Vincent Callebaut Architectures, known for green projects that combine smart building with advanced renewable energy solutions, has officially unveiled Arboricole – a new “biophilic” building that brings agriculture to the urban landscape. Residents of the building can grow food on their own terraces thanks to permaculture, with the building’s curved, sinuous design acting to reduce turbulence and maximize comfort in these elevated gardens.
Arboricole aims to answer a vital question: how can we adapt our European historic cities to climate change and the ensuing phenomena of strong floods, heavy rains, and current heat waves?
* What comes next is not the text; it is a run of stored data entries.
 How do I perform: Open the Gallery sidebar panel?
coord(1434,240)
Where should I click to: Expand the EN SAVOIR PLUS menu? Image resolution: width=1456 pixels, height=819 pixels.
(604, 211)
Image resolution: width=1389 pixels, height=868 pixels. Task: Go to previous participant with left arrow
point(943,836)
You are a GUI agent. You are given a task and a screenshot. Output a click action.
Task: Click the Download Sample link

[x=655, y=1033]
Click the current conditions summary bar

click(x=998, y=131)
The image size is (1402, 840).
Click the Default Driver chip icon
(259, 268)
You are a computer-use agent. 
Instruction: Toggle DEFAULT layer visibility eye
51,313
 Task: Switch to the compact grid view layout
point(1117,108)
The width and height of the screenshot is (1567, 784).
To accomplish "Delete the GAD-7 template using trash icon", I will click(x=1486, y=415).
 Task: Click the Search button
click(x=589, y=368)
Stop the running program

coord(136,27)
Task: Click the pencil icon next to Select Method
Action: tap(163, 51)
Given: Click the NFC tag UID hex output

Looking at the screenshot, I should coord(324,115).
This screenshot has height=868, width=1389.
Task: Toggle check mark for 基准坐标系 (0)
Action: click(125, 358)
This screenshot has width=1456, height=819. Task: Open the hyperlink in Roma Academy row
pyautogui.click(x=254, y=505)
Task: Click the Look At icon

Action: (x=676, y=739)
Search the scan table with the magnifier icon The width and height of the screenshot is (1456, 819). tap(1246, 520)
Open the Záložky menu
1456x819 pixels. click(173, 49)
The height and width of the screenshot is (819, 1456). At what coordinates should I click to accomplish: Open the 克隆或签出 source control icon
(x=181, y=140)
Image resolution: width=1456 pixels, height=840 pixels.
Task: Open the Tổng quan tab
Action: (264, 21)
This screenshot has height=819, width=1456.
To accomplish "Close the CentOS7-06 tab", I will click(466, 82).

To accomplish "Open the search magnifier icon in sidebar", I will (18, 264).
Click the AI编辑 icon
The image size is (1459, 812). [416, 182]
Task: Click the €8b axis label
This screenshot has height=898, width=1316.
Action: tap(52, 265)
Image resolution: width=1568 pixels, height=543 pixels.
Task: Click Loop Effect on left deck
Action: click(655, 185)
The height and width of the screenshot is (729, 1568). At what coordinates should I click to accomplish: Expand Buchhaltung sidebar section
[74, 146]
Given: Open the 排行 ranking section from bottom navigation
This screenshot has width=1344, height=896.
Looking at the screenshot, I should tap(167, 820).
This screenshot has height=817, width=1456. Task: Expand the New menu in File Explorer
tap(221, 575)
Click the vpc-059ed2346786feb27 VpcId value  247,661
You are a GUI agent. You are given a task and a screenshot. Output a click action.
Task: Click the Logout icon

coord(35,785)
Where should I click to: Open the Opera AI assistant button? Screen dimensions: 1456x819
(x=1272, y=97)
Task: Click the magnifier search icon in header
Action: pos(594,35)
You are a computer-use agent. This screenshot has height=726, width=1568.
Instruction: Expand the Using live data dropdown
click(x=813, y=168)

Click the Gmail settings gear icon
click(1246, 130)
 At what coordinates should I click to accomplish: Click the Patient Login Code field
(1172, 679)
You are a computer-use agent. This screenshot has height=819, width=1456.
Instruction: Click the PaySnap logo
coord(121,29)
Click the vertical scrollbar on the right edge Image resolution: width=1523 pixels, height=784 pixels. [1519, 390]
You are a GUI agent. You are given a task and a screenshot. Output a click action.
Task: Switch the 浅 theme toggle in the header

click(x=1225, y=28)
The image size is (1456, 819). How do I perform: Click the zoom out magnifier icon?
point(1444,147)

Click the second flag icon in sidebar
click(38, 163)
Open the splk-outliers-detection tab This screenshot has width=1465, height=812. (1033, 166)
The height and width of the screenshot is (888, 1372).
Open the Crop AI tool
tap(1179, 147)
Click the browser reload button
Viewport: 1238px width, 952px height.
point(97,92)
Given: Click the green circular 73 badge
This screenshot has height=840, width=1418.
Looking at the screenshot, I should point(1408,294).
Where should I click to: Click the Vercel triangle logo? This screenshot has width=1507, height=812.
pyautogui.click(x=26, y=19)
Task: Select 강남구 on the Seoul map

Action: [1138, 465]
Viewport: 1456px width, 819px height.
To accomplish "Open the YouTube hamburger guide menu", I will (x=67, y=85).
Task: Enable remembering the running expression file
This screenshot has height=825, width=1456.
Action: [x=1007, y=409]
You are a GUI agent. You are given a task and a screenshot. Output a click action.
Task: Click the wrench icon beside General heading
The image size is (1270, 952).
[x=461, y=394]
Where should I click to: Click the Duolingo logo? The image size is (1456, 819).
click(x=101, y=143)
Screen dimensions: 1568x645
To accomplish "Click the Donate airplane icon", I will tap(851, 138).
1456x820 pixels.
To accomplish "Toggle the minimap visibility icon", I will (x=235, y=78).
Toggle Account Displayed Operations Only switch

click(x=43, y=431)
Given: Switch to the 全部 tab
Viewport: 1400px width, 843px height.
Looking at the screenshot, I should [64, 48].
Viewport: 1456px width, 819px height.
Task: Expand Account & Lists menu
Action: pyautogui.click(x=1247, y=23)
To help combat these events, the building is covered with endemic plants from the Loire region that act as a “sponge,” limiting its carbon footprint, collecting rainwater, and optimizing the residents’ quality of life.
White tuffeau stone covers the building’s wave-shaped facade. The architects drew inspiration from the agriculture of the Angevin groves, whose undulating plateaus create a visually engaging waterfall effect. Designed for the intersection of Boulevard Ayrault and Quai Gambetta in Angers, France, the building gradually rises to 114 feet (35 meters) and maximizes the amount of sunshine each terrace receives during the day.
Micro-perforated satin aluminum plates serve as false acoustic ceilings for the balconies, absorbing the noise pollution emitted by car traffic and showcasing the plant life climbing Arboricole’s vertical grove. And, not to be outdone, the plants themselves – 20,000 perennials, shrubs, and trees – could absorb up to 50 tons of CO2 in Angers’s atmosphere each year.